TASK GOAL:
Please restate each line of the data below exactly. Omit all images.

*** Opening of DATA SECTION ***

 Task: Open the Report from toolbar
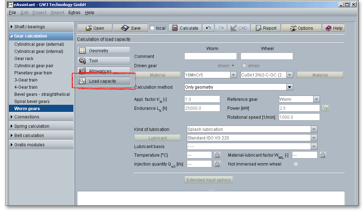click(266, 28)
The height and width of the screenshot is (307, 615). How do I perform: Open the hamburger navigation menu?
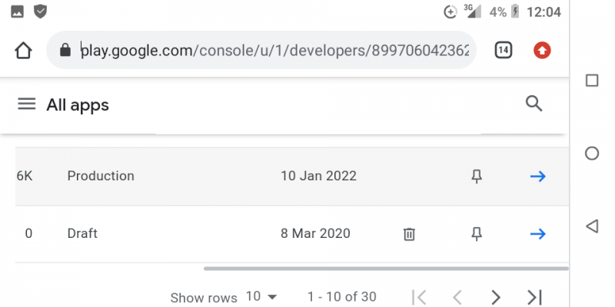(27, 104)
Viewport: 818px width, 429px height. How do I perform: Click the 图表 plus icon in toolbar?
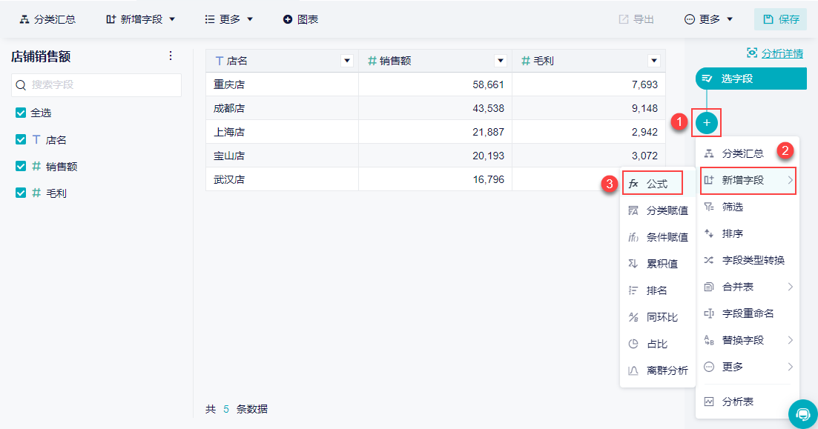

*** Close of DATA SECTION ***

YOUR SOLUTION:
 Task: Open the Report from toolbar
click(266, 28)
The height and width of the screenshot is (307, 615). How do I perform: Open the hamburger navigation menu?
(27, 104)
Viewport: 818px width, 429px height. How do I perform: Click the 图表 plus icon in toolbar?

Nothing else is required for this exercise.